# Minimalist TensorFlow implementation of fully connected neural network
Some takeaways
* Associate a variable with a name. And likewise for `name_scope` of a group of nodes
* Initialize weight by truncated normal
* Pass the activation function as `tf.nn.relu`
* `if tf... is not None`
* Output layer is from a fully connected layer of num_output as number of neurons
* Keep input as batch so define with flexible size (None, INPUT_SIZE)
* What does the session run? It runs the training op, which is to minimize the optimisation objective. 
* Output can be 
    * one-hot-code value: `tf.placeholder(tf.int64, shape=(None, OUTPUT_SIZE), name="y")`
    * a scalar value: `tf.placeholder(tf.int64, shape=(None), name="y")`
* More layers with less number of weights can produce similar performance. But they tend to be more overfitting (training error ~ 0, while test error large)
* How values of weights remain from one iteration to another

In [1]:
import tensorflow as tf
import numpy as np
from datetime import datetime

  return f(*args, **kwds)


## Load data

In [2]:
from tensorflow.examples.tutorials.mnist import input_data
mnist = input_data.read_data_sets("/tmp/data/")

Extracting /tmp/data/train-images-idx3-ubyte.gz
Extracting /tmp/data/train-labels-idx1-ubyte.gz
Extracting /tmp/data/t10k-images-idx3-ubyte.gz
Extracting /tmp/data/t10k-labels-idx1-ubyte.gz


* `mnist.train` is a DataSet object, supporting the generator to throw next batch

## Create simple fully connected networks (define a computation flow)
* Create placeholders for input X and output y
* Two hidden layers
* One softmax layer at the output

In [3]:
IMAGE_WIDTH = 28
INPUT_SIZE = IMAGE_WIDTH*IMAGE_WIDTH
OUTPUT_SIZE = 10 # 10 digits
n_hidden_1 = 100  # Subject to change, test
n_hidden_2 = 50
X = tf.placeholder(tf.float32, shape=(None, INPUT_SIZE), name="X")  # Using "name" to show in graph
y = tf.placeholder(tf.int64, shape=(None), name="y") 

#### Define a ReLU activation function
* For plotting, if needed.
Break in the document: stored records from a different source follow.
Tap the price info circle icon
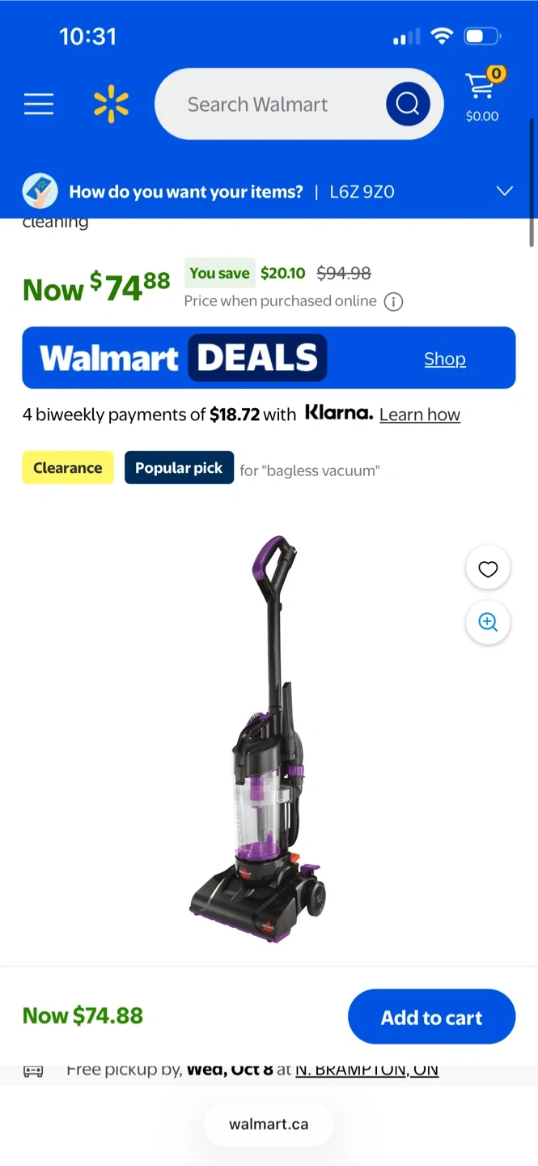538x1166 pixels. (393, 302)
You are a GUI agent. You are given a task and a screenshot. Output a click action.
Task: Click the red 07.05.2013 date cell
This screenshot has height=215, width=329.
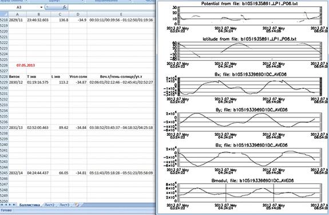tap(26, 65)
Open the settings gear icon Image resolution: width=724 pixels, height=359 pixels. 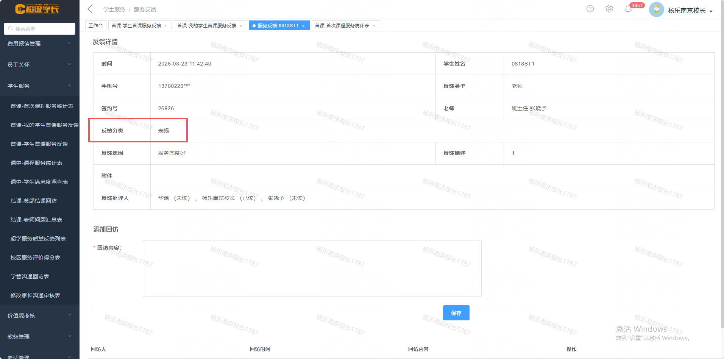click(609, 9)
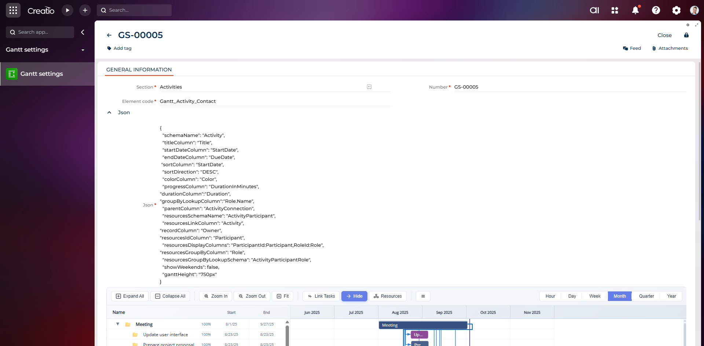Collapse the Json section chevron

[109, 112]
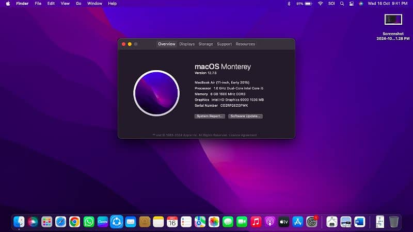Launch Google Chrome from the dock
The width and height of the screenshot is (413, 232).
pyautogui.click(x=75, y=222)
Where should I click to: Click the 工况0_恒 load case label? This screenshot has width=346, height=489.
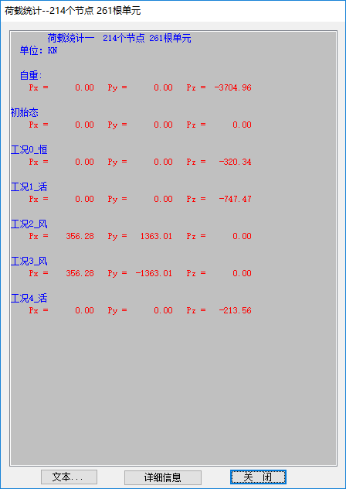(x=29, y=150)
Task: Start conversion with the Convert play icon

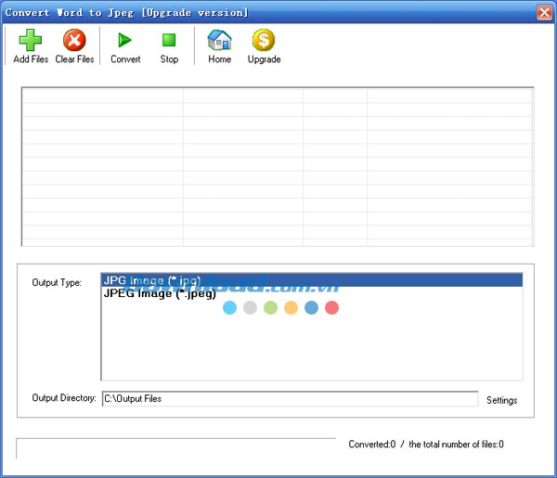Action: 125,41
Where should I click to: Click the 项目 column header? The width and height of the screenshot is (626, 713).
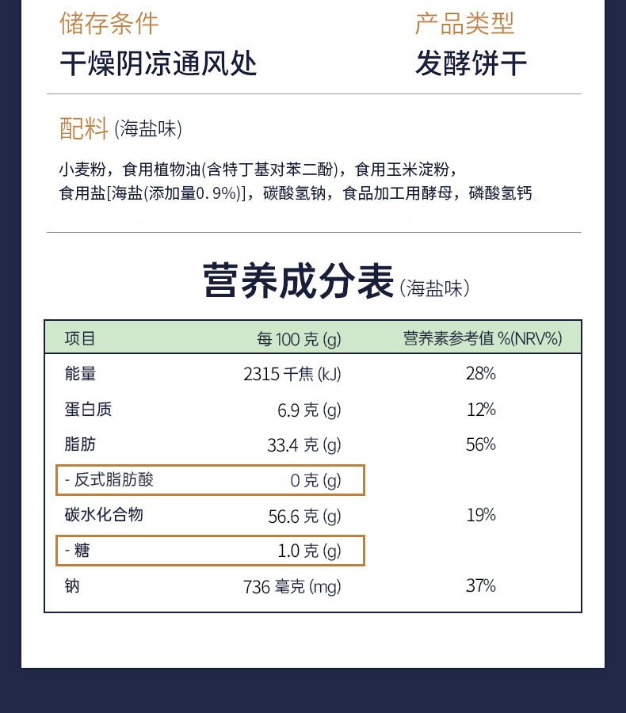(79, 338)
But not as an activation function for tensorflow because it is not `native`, missing some requirement

In [4]:
def relu(z):
    """Work for both scalar and vector. But not compatible with TensorFlow"""
    return np.maximum(z,0)

assert relu(10) == 10
assert relu(-10) == 0
assert np.array_equal(relu(np.array([10, -10])),np.array([10, 0]))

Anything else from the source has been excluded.